Voilà un texte référencé « roman », et qui est avant tout un long témoignage .
Transformé en saga, il raconte de l’intérieur l’épisode révoltant de l’abandon par le général de Gaulle , autrement dit par l’Etat ,de ces français appelés harkis qui se sont battus pour la France , en terre algérienne .

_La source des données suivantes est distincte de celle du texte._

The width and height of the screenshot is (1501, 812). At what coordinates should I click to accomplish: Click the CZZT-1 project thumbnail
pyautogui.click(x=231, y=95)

Naïma, petite fille d’Ali, raconte l’histoire de sa famille arrivée en métropole en 1962 .Quitter son village , son pays a été un déchirement pour cet homme et sa famille, mais c’était cela où une mort certaine. Choix cornélien , supplétif pour les uns, traître pour les autres . L’accueil dans des camps en France pour une durée indéterminée….
Traités comme des sous hommes, la vie en France n’a été que déception. Les enfants se sont amalgamés le plus souvent grâce à l’école.Et pourtant la troisième génération , celle de l’auteur , reste marquée par cet exode ; l’année 62 ne doit pas être prononcée , le teint ou les cheveux frisés semblent encore gêner .
En fait , Naïma , a un pied dans chaque pays , dont un d’ailleurs qu’elle ne connaît pas , elle est toujours sur le qui-vive, alors qu’il ne s’agit même pas d’intégration puisqu’elle est française à part entière.Elle est in-tranquille.
Un voyage professionnel en Algérie , les retrouvailles avec des membres de sa famille ne lui donneront pas envie d’y retourner . Le danger , pour les harkis, 50 ans après ce qu’on appelle pudiquement et hypocritement -les événements – semble diffus mais toujours présent pour eux qui ont donné leur sang pour la France pendant les deux grandes guerres.
Ce texte est admirablement empreint de sensibilité, d’une certaine tristesse aussi, d’un manque, mais d’une parfaite lucidité.
S’il y a bien un épisode honteux qui appelle à la repentance de la Nation, c’est bien celui-là. Nul doute que les jurys des Prix littéraires y penseront en novembre.